El material está almacenado como gas UF6, que es tanto tóxico como capaz de sostener una reacción de fisión al 60 por ciento de enriquecimiento. Cualquier operación de recuperación o destrucción requeriría equipos NRBC especializados, con riesgos que incluyen la exposición al ácido fluorhídrico si los cilindros resultan dañados.

Opciones militares y sus límites

La administración Trump ha discutido el despliegue de unidades del Mando de Operaciones Especiales Conjuntas (JSOC), posiblemente junto a comandos israelíes, para infiltrarse en Isfahán y asegurar o destruir el material. CNN informó que tal operación requeriría decenas o incluso cientos de soldados para seguridad exterior, apoyo logístico y manejo nuclear especializado, con una misión de varios días en territorio hostil a varios cientos de kilómetros de los activos navales estadounidenses más cercanos.

La alternativa de destruir el material in situ conlleva sus propios problemas: contaminación dispersa por fluoruro de uranilo, ninguna evaluación fiable de los daños y la posibilidad de que Irán pudiera eventualmente recuperar material utilizable de los escombros.

El jefe del OIEA, Grossi, ha declarado sin ambages que la fuerza militar no puede eliminar el programa nuclear iraní. “Al final de todo esto”, dijo, “el material seguirá ahí, las capacidades de enriquecimiento seguirán ahí. Tendremos que volver a alguna forma de negociación.”

La vía diplomática que existió

La ironía es que una solución diplomática estaba sobre la mesa apenas unos días antes de que comenzara la Operación Epic Fury. La Arms Control Association informó que durante tres rondas de conversaciones mediadas por Omán, Irán había propuesto pausar el enriquecimiento, aceptar la vigilancia y no acumular gas de uranio enriquecido. Los mediadores omaníes describieron la tercera ronda, celebrada el 26 de febrero, como habiendo alcanzado “progresos sustanciales”.

El ministro de Exteriores Araghchi declaró públicamente el 15 de marzo que había ofrecido rebajar el enriquecimiento del material al 60 por ciento a niveles inferiores bajo supervisión del OIEA. El viceministro de Exteriores Takht-Ravanchi dijo a la BBC que Teherán estaba dispuesto a discutir su arsenal a cambio de alivio de sanciones, aunque el enriquecimiento cero seguía descartado.

Dos días después de esos “progresos sustanciales”, Estados Unidos e Israel atacaron, matando al Guía Supremo Jamenei y destruyendo el canal diplomático.
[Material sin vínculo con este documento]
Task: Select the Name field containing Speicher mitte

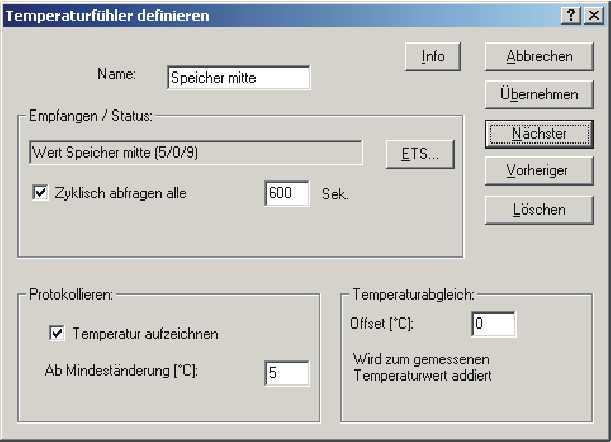Action: point(239,78)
Araghchi indicó posteriormente que las perspectivas de reanudación de las conversaciones se habían derrumbado.

Implicaciones estratégicas

Los ataques han creado lo que la politóloga Rupal Mehta describe como un cambio fundamental en el cálculo nuclear iraní. Como argumentó en la LSE, Irán ha “transitado de un Estado con capacidad nuclear latente a un Estado con un agravio nuclear”. La ambigüedad estratégica que antaño servía de disuasión no impidió los ataques de decapitación, lo que posiblemente convenció a la nueva dirección de Teherán de que un arma inacabada fue el error fatal.

Bajo el nuevo Guía Supremo Mojtaba Jamenei, que mantiene estrechos vínculos con el Cuerpo de la Guardia Revolucionaria Islámica (CGRI), el material se encuentra efectivamente bajo control de los Guardianes de la Revolución. El OIEA ha confirmado que no hay evidencias de un programa armamentístico estructurado, pero la pérdida de acceso a la verificación significa que esa valoración pierde fiabilidad con el tiempo.

El problema fundamental persiste: los ataques destruyeron lo que era visible y accesible. El arsenal de uranio enriquecido iraní, el único elemento que convierte la capacidad latente en riesgo de proliferación agudo, no es ni visible ni accesible. Cada escenario para resolver esta crisis, ya sea militar, diplomático o una combinación de ambos, debe tener en cuenta entre 30 y 60 cilindros de hexafluoruro de uranio enterrados bajo metros de suelo iraní. Ninguna de las opciones actuales lo hace de manera adecuada.